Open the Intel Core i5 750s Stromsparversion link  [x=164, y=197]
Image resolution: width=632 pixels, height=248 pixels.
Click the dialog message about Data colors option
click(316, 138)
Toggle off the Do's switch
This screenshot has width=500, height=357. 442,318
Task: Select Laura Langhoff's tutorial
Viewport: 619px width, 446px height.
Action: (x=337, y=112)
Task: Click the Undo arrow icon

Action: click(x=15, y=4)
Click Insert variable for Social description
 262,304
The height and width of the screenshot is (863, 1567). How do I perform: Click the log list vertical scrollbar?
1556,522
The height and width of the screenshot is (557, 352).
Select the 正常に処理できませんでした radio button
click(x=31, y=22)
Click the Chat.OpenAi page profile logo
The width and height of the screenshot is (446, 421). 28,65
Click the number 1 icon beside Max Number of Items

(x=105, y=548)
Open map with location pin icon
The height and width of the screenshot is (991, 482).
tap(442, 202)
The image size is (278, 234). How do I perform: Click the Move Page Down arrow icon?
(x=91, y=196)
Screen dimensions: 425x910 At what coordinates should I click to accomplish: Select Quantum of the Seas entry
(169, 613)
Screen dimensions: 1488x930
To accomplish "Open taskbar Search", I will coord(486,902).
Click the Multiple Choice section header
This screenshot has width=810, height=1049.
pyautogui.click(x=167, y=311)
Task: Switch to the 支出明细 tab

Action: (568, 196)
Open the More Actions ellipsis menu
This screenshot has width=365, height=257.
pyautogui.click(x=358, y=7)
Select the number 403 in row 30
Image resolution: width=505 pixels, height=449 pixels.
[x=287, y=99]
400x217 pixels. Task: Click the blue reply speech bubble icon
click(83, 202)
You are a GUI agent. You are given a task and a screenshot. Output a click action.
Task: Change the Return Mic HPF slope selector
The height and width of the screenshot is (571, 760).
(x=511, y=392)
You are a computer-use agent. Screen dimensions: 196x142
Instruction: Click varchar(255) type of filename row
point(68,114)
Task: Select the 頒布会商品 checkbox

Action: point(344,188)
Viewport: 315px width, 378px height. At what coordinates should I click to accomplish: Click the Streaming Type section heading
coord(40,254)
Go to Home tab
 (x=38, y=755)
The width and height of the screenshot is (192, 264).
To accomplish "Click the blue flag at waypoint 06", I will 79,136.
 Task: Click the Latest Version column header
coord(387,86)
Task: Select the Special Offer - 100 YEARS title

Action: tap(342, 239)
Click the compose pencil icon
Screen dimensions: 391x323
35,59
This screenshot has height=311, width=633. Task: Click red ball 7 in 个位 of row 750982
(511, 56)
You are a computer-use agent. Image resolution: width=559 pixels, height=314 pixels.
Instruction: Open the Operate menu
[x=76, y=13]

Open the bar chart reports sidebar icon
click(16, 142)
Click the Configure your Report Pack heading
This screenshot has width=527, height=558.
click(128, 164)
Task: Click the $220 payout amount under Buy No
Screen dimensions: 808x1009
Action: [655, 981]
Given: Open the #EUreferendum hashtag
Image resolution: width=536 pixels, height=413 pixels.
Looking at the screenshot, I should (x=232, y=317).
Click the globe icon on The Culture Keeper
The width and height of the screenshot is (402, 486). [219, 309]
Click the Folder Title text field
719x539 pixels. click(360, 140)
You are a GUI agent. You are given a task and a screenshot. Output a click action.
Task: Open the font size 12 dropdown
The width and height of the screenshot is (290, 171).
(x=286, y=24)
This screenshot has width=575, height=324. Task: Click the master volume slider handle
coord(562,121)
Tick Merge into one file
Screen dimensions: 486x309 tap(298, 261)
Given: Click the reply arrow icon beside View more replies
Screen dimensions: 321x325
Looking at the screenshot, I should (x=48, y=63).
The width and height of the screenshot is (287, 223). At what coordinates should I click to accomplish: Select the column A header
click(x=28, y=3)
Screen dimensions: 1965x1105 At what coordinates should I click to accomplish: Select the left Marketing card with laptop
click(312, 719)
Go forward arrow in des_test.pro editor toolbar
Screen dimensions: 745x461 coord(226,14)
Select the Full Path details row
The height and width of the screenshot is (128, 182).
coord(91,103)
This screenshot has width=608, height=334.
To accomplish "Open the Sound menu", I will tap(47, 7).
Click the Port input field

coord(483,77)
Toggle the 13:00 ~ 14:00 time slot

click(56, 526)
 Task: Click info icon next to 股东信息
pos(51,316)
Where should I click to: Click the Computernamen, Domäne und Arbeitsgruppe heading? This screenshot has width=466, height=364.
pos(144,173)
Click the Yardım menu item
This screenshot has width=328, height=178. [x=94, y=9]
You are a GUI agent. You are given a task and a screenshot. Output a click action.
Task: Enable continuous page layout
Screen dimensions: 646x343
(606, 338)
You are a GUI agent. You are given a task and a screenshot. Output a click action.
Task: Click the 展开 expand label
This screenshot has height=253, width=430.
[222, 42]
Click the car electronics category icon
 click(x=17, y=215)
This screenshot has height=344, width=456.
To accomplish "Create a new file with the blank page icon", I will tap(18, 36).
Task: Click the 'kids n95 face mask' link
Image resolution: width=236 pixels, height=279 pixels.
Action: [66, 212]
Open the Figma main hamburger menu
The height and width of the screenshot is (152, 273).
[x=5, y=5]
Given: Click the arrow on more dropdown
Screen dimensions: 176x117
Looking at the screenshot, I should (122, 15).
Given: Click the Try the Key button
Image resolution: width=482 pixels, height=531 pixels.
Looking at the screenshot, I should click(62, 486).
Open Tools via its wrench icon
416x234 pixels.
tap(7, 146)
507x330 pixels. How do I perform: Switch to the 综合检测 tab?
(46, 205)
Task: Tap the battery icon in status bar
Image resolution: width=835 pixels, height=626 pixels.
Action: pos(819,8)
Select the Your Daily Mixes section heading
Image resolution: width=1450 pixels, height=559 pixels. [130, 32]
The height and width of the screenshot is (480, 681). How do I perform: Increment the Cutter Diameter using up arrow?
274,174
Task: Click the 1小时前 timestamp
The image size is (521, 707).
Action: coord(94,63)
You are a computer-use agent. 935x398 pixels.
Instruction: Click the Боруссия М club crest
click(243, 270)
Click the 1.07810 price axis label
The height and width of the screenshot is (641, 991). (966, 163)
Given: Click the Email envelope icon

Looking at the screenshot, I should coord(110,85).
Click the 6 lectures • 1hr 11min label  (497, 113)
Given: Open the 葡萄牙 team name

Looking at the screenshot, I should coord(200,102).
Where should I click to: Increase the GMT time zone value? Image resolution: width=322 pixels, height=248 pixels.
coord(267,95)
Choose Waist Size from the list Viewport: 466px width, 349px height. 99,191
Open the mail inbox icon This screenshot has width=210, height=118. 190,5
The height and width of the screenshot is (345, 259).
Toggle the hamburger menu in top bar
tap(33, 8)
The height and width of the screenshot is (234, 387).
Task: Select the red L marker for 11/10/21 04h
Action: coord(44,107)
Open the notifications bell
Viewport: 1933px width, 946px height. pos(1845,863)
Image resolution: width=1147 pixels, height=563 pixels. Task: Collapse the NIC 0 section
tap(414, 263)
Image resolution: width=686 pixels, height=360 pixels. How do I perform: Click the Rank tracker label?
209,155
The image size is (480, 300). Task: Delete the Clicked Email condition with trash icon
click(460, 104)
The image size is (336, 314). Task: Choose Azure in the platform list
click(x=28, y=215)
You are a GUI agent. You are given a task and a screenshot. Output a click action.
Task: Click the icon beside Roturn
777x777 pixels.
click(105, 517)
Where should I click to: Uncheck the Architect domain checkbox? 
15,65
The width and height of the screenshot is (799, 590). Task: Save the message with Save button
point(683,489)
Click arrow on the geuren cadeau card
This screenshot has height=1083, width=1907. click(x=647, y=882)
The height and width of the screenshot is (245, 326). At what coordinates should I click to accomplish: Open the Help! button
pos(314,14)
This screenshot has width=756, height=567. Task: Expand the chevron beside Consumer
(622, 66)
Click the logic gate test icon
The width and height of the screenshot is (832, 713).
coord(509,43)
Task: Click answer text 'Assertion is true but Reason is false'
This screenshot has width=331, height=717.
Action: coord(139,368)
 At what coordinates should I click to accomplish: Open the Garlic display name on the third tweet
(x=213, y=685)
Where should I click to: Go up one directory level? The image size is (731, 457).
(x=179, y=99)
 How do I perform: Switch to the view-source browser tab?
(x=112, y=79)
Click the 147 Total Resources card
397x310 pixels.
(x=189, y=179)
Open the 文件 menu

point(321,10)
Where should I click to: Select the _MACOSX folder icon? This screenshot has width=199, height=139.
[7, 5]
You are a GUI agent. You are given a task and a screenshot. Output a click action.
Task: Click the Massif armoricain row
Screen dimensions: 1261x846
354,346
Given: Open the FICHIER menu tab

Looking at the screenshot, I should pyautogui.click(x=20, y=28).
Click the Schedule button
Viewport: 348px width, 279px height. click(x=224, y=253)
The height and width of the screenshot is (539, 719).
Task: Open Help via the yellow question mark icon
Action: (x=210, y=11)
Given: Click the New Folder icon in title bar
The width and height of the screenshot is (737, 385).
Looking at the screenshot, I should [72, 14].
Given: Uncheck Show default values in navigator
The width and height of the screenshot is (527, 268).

# # #

• ABOUT THIS TASK:
What you return should be exactly the lines above, starting at the one with "Task: Tap the battery icon in status bar" and ending at the one with "Click the 6", and nothing else.

• SOLUTION TO THE PROBLEM:
Task: Tap the battery icon in status bar
Image resolution: width=835 pixels, height=626 pixels.
Action: pos(819,8)
Select the Your Daily Mixes section heading
Image resolution: width=1450 pixels, height=559 pixels. [130, 32]
The height and width of the screenshot is (480, 681). How do I perform: Increment the Cutter Diameter using up arrow?
274,174
Task: Click the 1小时前 timestamp
The image size is (521, 707).
Action: coord(94,63)
You are a computer-use agent. 935x398 pixels.
Instruction: Click the Боруссия М club crest
click(243, 270)
Click the 1.07810 price axis label
The height and width of the screenshot is (641, 991). (966, 163)
Given: Click the Email envelope icon

Looking at the screenshot, I should coord(110,85).
Click the 6 lectures • 1hr 11min label  (497, 113)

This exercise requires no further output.